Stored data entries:
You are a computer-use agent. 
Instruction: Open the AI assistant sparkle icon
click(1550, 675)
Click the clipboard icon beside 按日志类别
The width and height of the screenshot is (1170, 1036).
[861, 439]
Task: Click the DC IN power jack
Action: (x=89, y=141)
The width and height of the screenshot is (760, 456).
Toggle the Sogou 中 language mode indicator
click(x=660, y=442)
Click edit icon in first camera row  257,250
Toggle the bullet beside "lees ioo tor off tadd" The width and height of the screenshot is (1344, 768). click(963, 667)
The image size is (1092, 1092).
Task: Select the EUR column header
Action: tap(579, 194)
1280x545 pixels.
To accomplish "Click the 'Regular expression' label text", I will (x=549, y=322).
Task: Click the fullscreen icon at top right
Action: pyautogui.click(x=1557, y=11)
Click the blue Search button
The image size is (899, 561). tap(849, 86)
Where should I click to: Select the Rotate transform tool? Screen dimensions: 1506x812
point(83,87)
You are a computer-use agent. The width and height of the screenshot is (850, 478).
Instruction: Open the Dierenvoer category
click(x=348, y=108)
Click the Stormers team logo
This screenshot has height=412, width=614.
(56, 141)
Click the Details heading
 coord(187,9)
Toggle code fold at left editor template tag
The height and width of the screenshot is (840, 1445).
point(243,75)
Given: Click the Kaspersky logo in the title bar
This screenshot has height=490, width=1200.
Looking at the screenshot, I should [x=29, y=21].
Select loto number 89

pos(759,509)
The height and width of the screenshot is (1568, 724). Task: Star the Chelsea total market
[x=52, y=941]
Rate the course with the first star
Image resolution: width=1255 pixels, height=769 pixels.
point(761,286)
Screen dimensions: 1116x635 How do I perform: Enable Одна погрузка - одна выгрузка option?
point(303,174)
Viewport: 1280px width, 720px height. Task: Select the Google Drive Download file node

◆ Task description:
Word for word, return the lines from the one holding "Screen dimensions: 1116x635" through the end of the entries above.

◆ Result below:
Screen dimensions: 1116x635 How do I perform: Enable Одна погрузка - одна выгрузка option?
point(303,174)
Viewport: 1280px width, 720px height. Task: Select the Google Drive Download file node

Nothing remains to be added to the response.